SOURCE RECORDS
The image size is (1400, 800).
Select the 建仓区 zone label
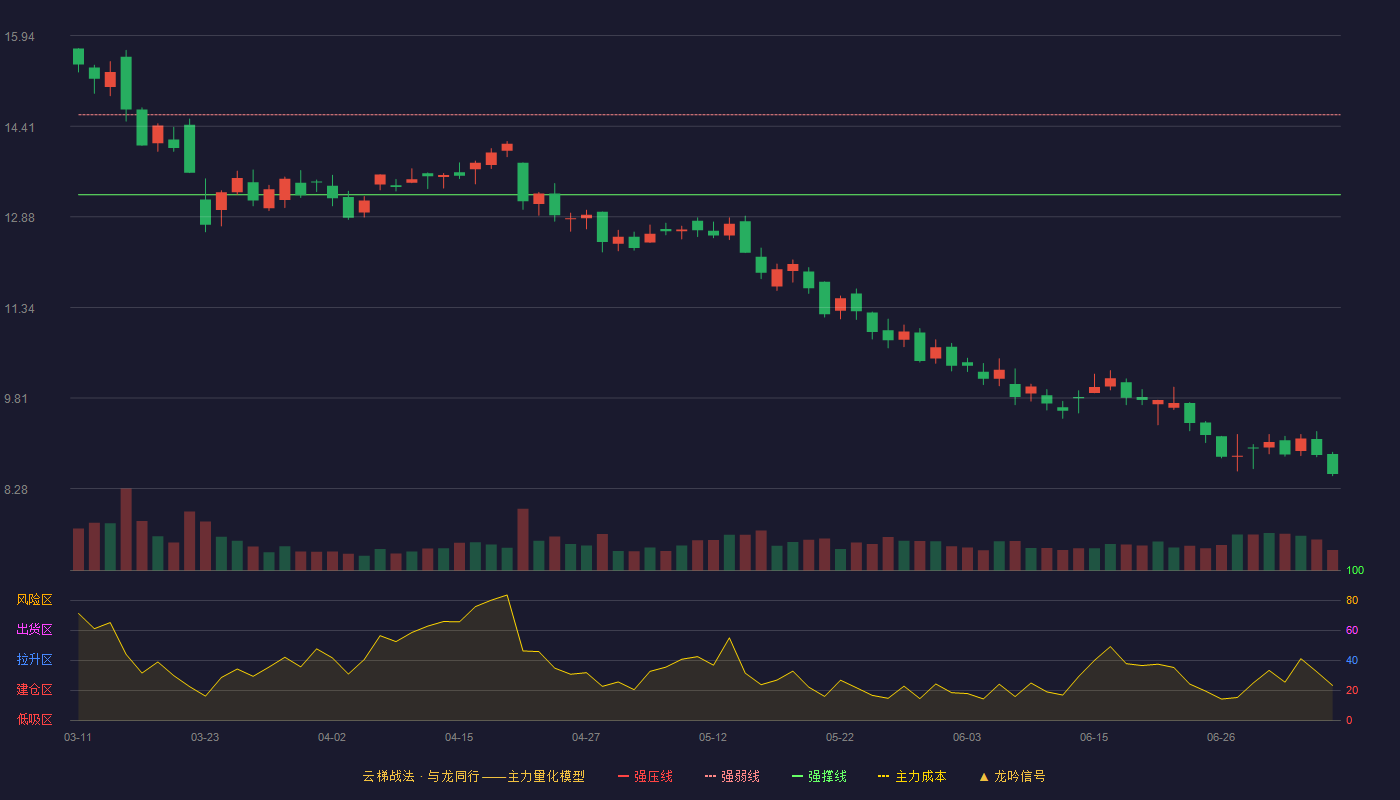coord(34,690)
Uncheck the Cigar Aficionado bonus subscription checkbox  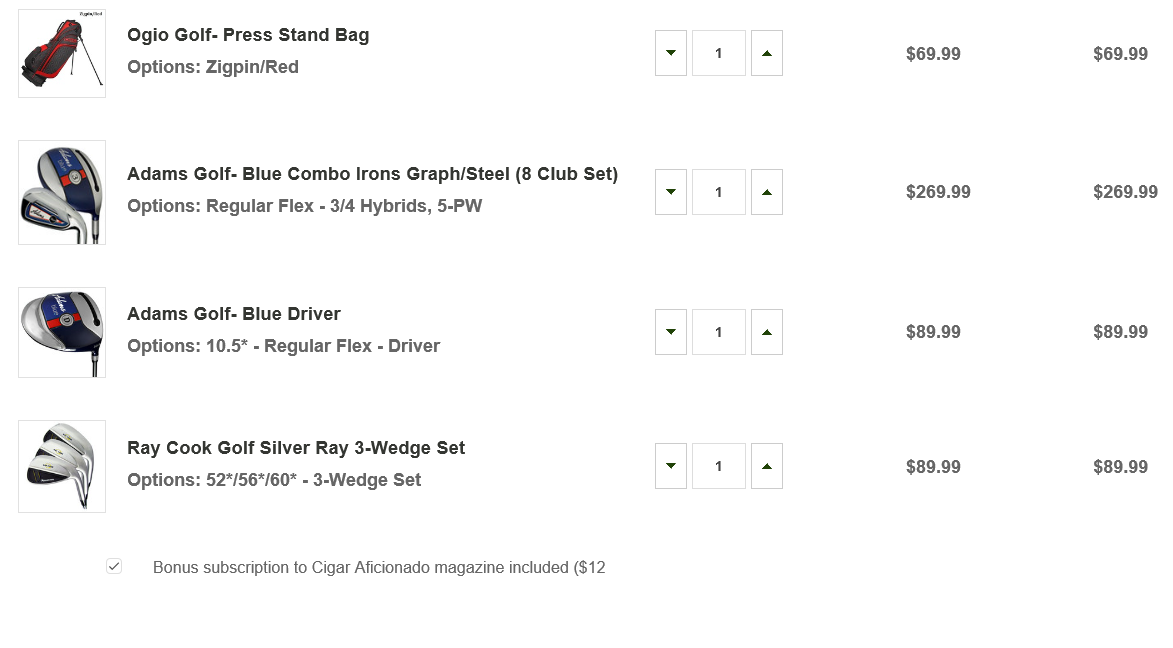pyautogui.click(x=114, y=567)
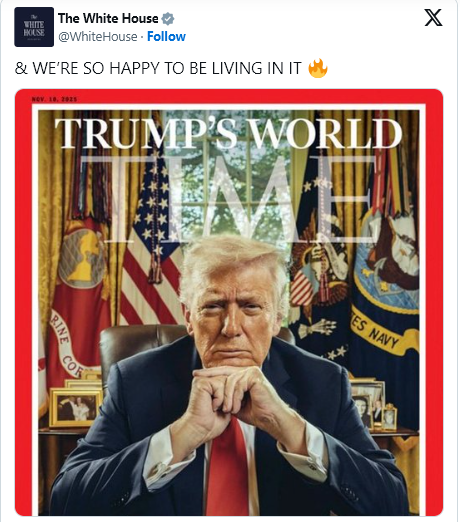Screen dimensions: 460x522
Task: Click the American flag in the photo
Action: click(152, 240)
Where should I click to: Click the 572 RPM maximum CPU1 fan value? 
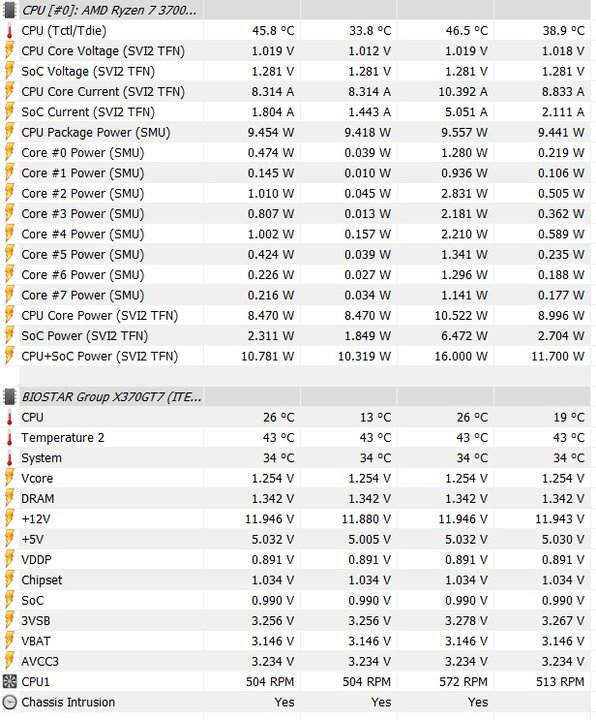463,682
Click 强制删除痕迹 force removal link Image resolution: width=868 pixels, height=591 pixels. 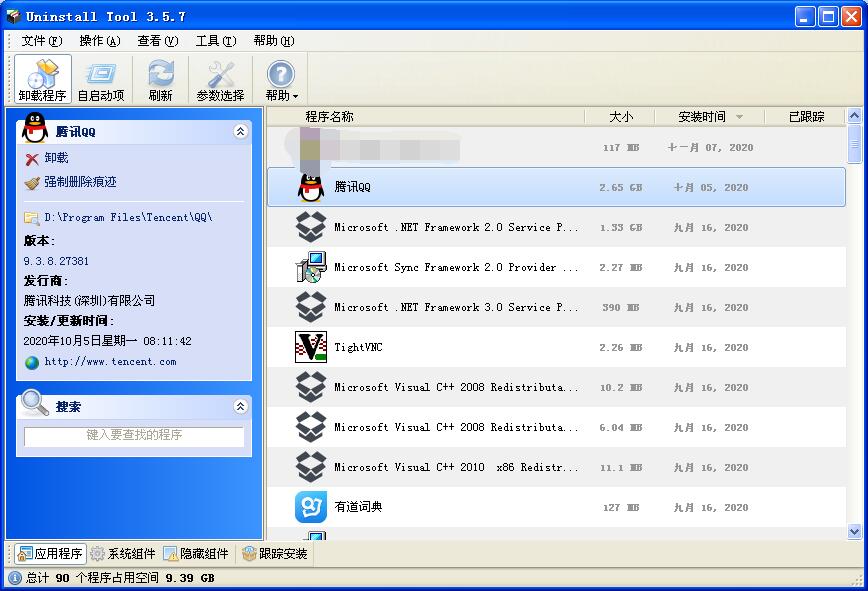click(x=80, y=182)
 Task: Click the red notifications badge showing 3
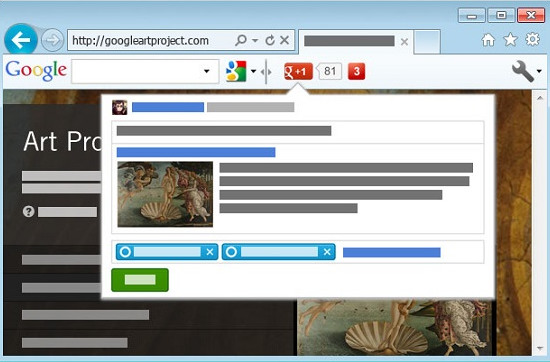356,72
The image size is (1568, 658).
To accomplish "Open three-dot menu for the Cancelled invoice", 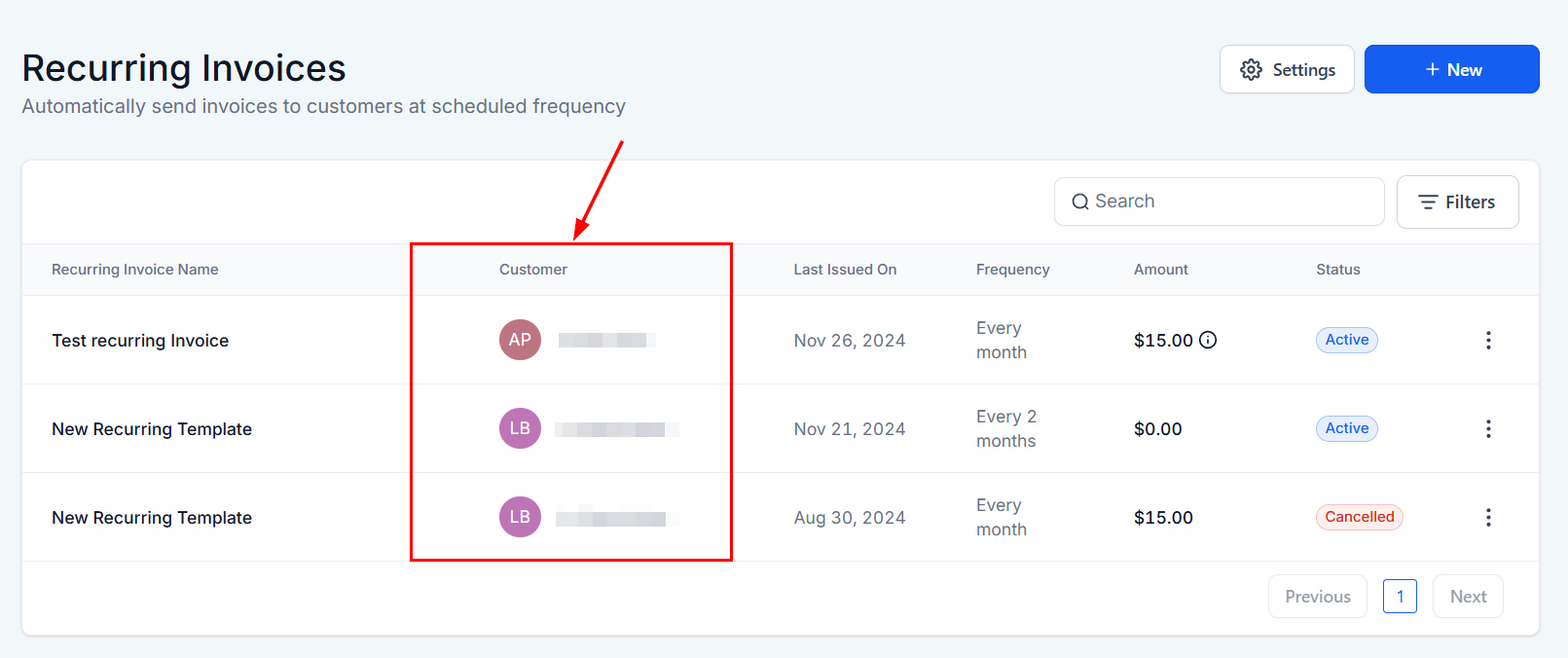I will pos(1488,517).
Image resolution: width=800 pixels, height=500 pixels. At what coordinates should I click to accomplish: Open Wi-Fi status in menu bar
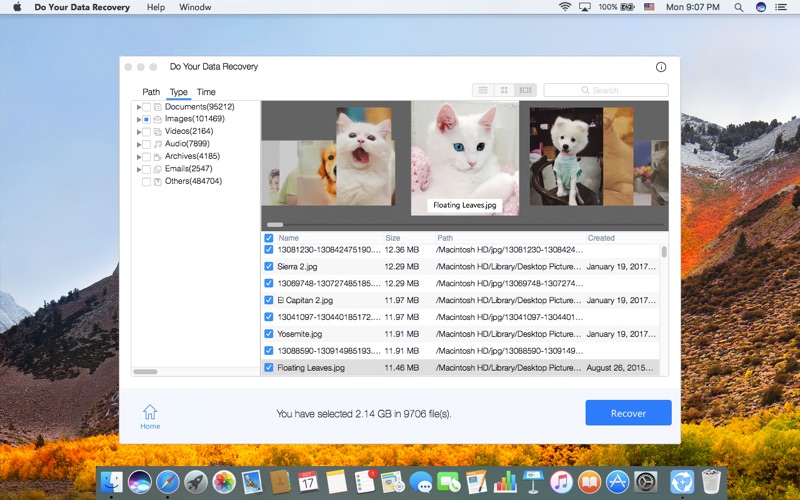565,7
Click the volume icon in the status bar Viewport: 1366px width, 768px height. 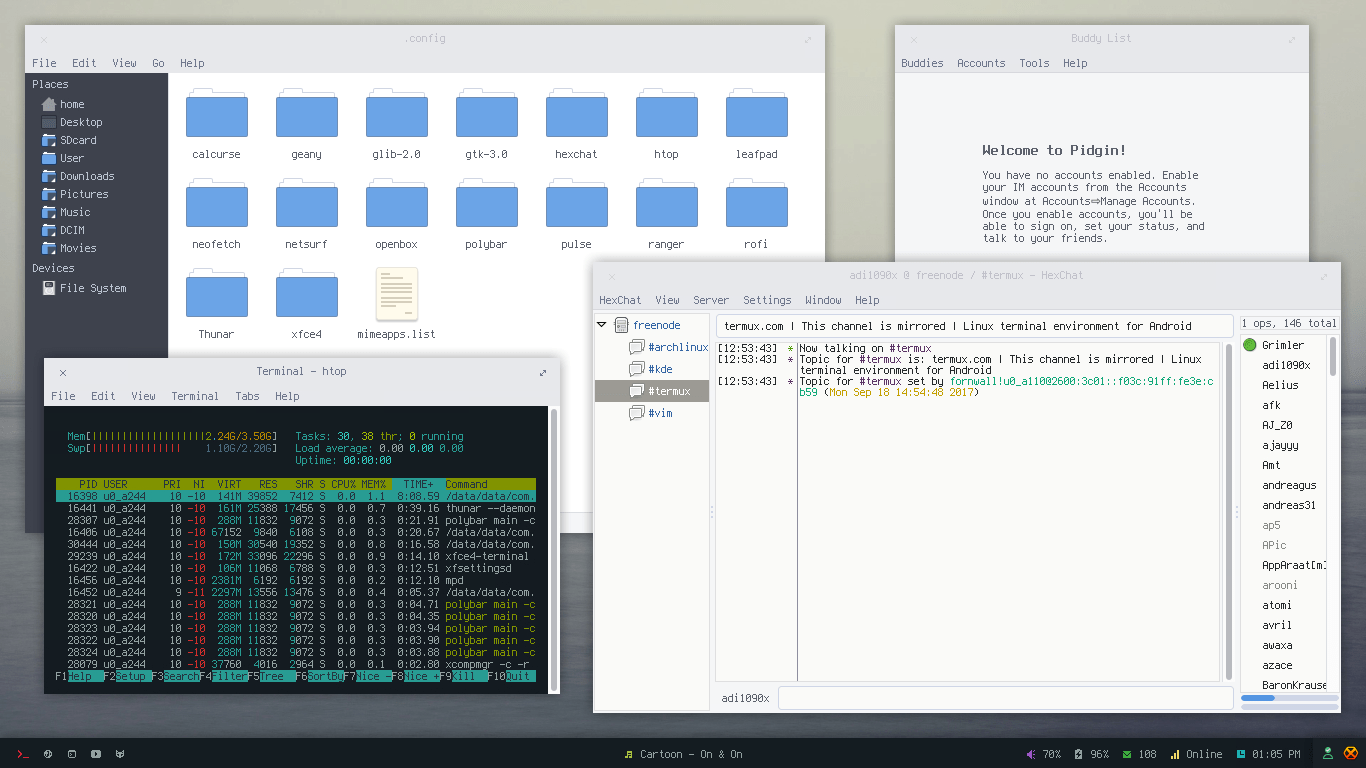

YOUR GOAL
Within the records, filter for lines that contain the word "size" and show each one.

FINISHED TASK
The image size is (1400, 800).
The image size is (1568, 658).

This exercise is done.